Obecnie co roku Polska zużywa około 14 mld m
3
gazu ziemnego. Dwie trzecie pochodzi z zagranicy, głównie z Rosji, a reszta czerpana jest z krajowych złóż. - Model rumuński, gdzie 80 proc. gazu jest z własnego wydobycia, a 20 proc. pochodzi z importu, to jest dzisiaj nasz bardzo konkretny cel - powiedział Budzanowski podczas przemówienia na forum chemicznym.

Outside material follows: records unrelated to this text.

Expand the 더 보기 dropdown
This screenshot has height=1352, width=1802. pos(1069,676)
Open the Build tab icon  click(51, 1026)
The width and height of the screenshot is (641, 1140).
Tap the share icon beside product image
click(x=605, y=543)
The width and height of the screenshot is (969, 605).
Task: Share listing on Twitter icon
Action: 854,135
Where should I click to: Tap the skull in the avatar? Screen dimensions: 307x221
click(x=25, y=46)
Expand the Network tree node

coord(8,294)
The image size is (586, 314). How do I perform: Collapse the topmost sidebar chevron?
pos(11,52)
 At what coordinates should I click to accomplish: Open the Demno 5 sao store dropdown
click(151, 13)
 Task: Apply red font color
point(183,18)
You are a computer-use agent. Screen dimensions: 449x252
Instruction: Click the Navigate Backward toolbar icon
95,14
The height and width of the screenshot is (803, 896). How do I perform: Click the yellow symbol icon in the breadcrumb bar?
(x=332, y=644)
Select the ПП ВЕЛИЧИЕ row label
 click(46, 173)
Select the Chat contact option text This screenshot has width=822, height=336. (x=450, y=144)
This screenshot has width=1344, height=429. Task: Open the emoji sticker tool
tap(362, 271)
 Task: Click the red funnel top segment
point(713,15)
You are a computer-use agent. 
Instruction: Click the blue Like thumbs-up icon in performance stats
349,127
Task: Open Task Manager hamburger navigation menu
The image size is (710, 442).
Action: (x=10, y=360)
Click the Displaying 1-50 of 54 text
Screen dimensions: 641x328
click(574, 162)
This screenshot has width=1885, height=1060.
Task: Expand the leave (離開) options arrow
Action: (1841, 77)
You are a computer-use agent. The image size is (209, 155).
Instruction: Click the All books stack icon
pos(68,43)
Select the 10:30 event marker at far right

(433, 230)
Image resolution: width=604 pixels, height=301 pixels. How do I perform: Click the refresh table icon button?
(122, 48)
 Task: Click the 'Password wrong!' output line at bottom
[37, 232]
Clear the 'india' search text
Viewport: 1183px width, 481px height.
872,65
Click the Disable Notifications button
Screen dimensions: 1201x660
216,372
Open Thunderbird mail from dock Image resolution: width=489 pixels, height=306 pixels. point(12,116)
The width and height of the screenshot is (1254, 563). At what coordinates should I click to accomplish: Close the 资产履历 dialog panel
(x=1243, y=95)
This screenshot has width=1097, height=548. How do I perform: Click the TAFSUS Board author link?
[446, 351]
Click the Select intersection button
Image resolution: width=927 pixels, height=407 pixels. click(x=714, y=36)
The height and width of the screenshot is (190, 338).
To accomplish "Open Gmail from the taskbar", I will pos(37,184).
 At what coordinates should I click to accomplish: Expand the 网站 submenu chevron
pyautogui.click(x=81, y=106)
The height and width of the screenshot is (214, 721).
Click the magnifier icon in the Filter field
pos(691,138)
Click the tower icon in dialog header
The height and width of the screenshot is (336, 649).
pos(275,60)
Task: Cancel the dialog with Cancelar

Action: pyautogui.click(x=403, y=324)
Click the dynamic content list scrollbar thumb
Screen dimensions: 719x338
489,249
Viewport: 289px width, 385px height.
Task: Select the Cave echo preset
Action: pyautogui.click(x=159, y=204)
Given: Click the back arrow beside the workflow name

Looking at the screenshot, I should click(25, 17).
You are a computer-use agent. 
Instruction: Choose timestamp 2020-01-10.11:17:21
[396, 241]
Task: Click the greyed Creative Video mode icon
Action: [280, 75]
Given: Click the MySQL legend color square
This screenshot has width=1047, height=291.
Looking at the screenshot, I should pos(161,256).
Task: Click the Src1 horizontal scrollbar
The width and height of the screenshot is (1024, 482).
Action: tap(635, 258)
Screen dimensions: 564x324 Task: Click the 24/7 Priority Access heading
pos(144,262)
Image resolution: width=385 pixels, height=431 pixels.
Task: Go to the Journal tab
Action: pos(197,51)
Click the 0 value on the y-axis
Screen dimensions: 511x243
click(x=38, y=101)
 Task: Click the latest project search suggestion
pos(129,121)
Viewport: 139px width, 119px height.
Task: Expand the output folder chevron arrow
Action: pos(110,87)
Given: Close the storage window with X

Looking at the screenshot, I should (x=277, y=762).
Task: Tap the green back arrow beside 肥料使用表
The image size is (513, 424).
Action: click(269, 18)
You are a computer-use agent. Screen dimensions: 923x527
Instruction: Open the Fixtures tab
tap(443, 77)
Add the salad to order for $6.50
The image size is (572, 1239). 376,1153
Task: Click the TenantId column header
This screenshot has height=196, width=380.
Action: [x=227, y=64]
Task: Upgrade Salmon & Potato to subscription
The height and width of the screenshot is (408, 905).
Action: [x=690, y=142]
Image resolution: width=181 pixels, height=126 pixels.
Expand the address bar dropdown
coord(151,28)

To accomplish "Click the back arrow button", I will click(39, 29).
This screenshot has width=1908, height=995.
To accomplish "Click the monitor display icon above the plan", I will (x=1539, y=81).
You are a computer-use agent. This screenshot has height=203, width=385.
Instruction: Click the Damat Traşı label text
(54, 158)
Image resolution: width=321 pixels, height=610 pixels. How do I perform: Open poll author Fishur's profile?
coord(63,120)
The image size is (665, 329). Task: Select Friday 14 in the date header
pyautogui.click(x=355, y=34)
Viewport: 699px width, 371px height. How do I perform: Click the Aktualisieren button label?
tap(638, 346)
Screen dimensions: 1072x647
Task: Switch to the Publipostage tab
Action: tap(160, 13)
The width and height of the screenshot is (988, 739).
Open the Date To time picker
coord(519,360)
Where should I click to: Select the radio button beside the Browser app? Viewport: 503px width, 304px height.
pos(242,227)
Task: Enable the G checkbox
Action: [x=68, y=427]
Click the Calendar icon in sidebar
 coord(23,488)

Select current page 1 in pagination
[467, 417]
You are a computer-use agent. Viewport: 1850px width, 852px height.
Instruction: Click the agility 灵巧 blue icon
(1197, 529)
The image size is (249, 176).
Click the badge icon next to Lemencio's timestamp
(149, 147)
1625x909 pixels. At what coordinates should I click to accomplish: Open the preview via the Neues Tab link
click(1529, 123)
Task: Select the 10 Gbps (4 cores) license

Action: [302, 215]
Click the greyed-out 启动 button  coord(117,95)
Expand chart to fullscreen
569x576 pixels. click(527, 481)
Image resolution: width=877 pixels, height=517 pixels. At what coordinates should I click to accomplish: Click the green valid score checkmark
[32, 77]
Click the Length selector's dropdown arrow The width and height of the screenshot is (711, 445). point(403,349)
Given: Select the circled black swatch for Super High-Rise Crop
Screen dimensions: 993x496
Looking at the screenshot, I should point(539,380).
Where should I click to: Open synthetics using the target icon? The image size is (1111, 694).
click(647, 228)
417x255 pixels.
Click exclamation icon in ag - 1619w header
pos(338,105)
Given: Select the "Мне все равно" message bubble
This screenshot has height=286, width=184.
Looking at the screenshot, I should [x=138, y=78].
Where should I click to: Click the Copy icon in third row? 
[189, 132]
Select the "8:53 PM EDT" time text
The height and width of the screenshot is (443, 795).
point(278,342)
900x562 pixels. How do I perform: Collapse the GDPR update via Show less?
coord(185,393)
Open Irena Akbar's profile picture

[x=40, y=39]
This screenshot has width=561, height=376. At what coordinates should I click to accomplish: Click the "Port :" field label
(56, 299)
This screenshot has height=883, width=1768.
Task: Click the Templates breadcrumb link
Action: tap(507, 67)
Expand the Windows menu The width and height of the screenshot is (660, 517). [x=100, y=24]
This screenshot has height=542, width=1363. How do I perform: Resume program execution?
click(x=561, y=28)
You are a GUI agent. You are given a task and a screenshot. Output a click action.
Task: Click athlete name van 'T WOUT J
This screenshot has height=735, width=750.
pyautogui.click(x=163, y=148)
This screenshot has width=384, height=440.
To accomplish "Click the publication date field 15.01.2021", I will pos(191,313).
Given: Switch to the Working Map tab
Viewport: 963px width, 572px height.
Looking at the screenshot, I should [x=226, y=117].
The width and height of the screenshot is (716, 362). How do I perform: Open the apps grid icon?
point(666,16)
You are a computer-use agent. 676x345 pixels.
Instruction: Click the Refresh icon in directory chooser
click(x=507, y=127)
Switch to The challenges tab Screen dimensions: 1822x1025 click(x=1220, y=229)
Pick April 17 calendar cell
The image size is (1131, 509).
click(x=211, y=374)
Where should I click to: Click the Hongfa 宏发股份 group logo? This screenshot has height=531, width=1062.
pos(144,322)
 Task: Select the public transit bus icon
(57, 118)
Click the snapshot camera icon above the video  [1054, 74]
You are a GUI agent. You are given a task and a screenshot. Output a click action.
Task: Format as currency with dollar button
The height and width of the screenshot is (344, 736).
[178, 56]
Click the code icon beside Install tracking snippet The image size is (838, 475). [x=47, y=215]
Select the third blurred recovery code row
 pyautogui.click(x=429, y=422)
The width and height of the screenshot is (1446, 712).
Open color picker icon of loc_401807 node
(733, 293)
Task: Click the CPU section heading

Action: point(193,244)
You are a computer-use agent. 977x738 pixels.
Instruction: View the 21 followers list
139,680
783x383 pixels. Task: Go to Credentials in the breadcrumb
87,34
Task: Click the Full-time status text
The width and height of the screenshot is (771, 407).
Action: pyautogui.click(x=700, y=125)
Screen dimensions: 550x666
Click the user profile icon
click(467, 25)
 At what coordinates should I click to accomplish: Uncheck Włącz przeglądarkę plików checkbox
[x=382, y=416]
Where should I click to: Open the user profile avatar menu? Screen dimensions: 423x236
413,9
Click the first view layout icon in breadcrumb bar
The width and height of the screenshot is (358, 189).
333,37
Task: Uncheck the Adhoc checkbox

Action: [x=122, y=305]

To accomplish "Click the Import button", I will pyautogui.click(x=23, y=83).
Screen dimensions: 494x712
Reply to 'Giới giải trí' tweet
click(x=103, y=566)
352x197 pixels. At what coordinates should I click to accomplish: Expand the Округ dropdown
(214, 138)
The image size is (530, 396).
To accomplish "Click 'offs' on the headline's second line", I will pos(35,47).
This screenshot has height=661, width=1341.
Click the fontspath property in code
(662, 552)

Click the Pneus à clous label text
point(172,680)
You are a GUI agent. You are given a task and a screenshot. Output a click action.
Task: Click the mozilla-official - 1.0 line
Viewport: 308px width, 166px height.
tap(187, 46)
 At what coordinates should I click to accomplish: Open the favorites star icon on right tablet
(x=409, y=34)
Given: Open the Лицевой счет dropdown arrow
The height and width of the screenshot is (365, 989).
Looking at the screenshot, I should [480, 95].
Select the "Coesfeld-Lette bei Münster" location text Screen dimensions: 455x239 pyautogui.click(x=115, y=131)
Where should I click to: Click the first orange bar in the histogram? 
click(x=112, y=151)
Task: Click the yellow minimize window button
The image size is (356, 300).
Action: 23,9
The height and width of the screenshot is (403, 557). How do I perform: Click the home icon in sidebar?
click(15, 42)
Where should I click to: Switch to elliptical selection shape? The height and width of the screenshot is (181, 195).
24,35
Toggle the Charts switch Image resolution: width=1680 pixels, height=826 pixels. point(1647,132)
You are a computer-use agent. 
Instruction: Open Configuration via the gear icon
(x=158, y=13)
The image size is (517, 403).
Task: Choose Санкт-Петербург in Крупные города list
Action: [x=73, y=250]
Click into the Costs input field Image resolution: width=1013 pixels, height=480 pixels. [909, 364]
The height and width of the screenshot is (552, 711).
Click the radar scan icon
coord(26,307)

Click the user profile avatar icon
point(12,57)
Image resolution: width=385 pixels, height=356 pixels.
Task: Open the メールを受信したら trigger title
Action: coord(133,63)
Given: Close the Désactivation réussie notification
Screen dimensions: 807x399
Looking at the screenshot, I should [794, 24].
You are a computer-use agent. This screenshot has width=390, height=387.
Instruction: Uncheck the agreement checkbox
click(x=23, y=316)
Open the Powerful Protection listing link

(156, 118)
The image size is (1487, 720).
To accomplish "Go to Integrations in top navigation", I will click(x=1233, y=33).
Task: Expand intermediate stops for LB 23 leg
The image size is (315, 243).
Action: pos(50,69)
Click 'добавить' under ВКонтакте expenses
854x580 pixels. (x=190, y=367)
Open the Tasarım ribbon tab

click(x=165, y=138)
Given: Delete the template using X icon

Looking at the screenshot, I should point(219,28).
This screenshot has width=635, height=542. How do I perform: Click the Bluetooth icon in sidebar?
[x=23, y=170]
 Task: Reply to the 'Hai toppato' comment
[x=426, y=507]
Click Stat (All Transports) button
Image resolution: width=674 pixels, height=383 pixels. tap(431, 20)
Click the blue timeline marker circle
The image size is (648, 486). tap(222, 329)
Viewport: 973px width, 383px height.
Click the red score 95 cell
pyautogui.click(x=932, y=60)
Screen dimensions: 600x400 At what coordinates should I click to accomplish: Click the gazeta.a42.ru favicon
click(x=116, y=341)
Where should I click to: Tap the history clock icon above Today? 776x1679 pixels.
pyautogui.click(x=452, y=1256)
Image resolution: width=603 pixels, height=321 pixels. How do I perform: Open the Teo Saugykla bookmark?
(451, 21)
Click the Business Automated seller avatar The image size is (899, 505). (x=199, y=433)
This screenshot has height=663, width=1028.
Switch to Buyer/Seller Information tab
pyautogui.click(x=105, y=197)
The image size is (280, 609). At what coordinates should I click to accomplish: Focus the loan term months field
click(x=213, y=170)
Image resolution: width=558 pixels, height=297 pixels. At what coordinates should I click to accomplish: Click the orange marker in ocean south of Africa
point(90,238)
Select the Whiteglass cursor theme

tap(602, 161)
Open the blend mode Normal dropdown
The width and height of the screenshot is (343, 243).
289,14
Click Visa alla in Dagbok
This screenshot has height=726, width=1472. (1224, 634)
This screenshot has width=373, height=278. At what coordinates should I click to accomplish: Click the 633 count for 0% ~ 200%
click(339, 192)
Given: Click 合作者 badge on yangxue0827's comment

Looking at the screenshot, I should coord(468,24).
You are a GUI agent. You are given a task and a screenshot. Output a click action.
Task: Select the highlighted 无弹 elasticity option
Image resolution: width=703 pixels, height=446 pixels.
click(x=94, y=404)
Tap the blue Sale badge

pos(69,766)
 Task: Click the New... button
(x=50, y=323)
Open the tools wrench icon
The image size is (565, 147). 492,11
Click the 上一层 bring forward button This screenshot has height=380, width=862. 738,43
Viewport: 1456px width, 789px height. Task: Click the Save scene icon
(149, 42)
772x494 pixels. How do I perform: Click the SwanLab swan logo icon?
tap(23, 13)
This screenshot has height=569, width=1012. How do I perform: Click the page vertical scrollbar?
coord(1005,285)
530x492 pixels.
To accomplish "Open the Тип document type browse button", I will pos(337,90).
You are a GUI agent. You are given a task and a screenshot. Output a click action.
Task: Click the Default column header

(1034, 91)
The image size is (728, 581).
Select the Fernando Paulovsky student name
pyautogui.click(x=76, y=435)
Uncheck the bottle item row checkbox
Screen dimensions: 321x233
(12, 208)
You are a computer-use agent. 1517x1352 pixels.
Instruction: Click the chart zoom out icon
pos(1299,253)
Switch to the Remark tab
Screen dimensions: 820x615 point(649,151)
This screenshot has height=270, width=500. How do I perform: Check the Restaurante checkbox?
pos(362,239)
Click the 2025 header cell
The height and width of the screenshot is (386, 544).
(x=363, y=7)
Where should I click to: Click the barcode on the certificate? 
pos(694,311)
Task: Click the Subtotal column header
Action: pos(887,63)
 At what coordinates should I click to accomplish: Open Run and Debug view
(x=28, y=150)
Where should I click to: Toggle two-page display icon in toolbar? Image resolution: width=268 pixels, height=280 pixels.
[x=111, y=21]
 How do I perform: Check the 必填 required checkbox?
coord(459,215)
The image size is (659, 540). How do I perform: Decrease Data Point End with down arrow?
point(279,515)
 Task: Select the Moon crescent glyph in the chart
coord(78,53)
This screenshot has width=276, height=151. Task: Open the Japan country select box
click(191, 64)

- Cel postawiony przed trzema spółkami skarbu państwa - PGNiG, PKN Orlen i Grupą Lotos to cel wielomiliardowych inwestycji, zagospodarowania koncesji, które te firmy posiadają - stwierdził. Minister skarbu powiedział, że Polska może zmniejszyć import poprzez zwiększenie wydobycia gazu konwencjonalnego i łupkowego. - Mówimy dzisiaj o gazie konwencjonalnym, którego zasoby czekają na wydobycie, mówimy o gazie łupkowym, ale i tak zwanym tight gas, gazie ściśniętym w piaskowcu - powiedział Budzanowski.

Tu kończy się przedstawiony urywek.